In 1998, Levon Helm lay in a hospital bed. Stricken by throat cancer, he underwent a torturous regimen of treatments, including chemotherapy and surgery, to beat the disease before it could kill him.

He survived, but it was feared that the old lead singer of The Band would never sing again. Yet last year, the Holmes Brothers released a record featuring Levon and daughter Amy singing on one track. This was a welcome surprise to those who thought the elder Helm’s career was dead. While the voice was a bit thin and coarser than it’d ever been, it maintained its integral character and affecting depth that defined Helm throughout his career.

“Dirt Farmer” is Levon’s first record since being diagnosed with cancer. Mainly comprised of cover songs, the disc is a powerful demonstration of homage to his parents, who taught him how to use music to grasp beauty and solace in life’s most difficult and broken experiences.

The record is also a stirring offer of gratitude and appreciation to the music that he grew up with and is now blessed to play again so many decades later. Indeed, the songs seem to come straight from the back porches and roadhouses of the Arkansas that Helm knew as a child – with his coarse, old, sweet voice now filling the spaces left for him by the lives of his parents and neighbors many years ago.

A poignant and tender mix of traditional southern backcountry songs including the traditional “Blind Child,” the Stanley Brothers standard “False-Hearted Lover Blues” and A.P. Carter’s cheeky “Single Girl, Married Girl,” the record gives them all new arrangements.
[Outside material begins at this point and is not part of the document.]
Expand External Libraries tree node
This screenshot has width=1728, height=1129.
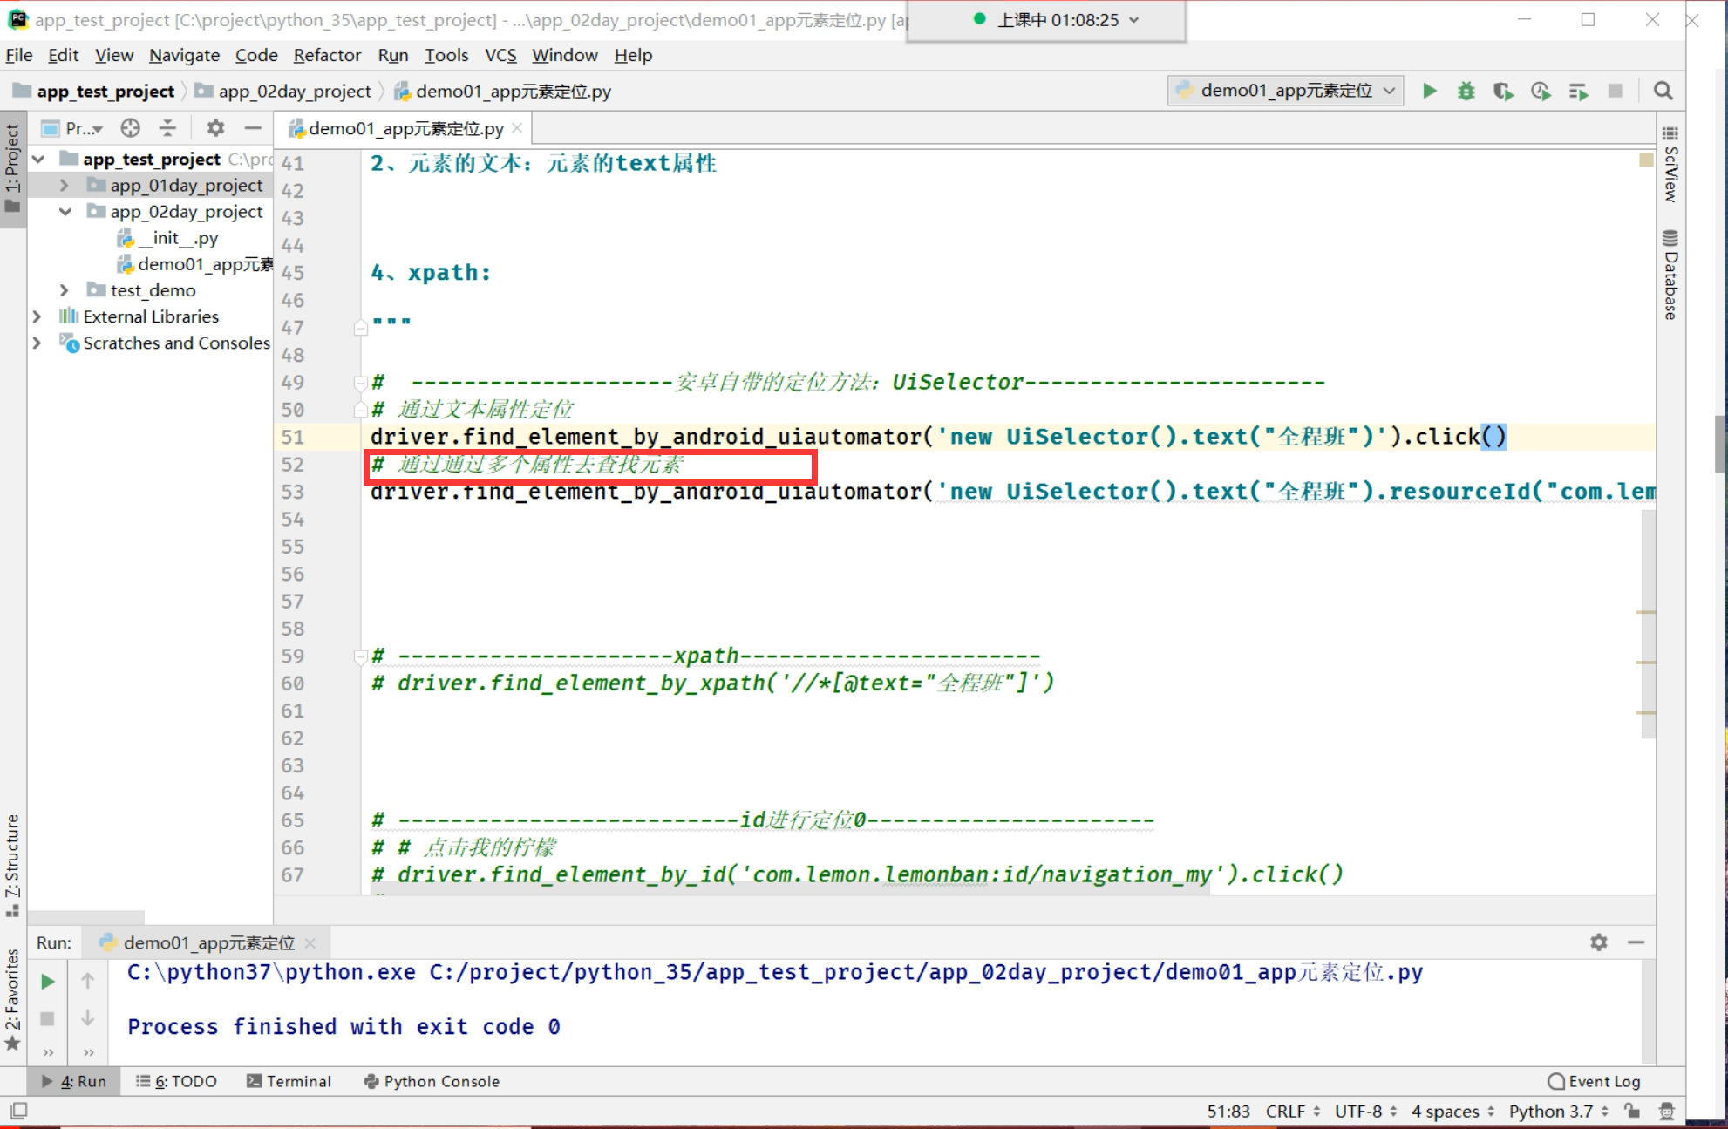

These arrangements allow a fresh take on timeworn tunes, giving the listener a lesson on the roots of American music while creating a sound that is entirely contemporary and relevant in today’s music scene.

To support the cover songs are a few original songs written by various friends which fit into the overall sound and feel of the disc. If there was ever any doubt about where The Band’s Americana roots came from, a listen to this disc will dispel them. The roots of this record run deeper into the soil of rural America than any old oak in the Appalachians.

Helm has always had an incredibly expressive voice, and on “Dirt Farmer” that comes to forefront. While his voice cannot carry the way it did on some of The Band’s best songs, Helm uses it more emotively than he ever did in his pre-cancer days.

Maybe it’s a compensation for his lack of volume, but he’s now trusting in its ability to carry a song. It is simply Helm at his best, singing wonderfully swaggering renditions of emotionally powerful songs by one of the most distinctive voices in popular music.

There is an inherent honesty to his voice that ensures songs a sense of authenticity that would have likely been lost had anyone but Helm been singing.

For instance, the title track, which features Levon singing of the trials and misfortunes of a sharecropper who cannot harvest anything from the ground except stones and dirt, actually sounds like the singer has shared in the life of the farmer.

Helm’s drawling howl is heavy with the outrage and sorrow of someone with a deep connection to the land and those who live by it and the heartbreak of being unable to find a life in the ground that is meant to nourish and sustain.

The best part of “Dirt Farmer” is that, after a few listens, it is clear that it is not just a good album for a man recovering from throat cancer. Rather, it is a good album – period. He sings his songs with great care, with honesty and, most importantly, with brave love.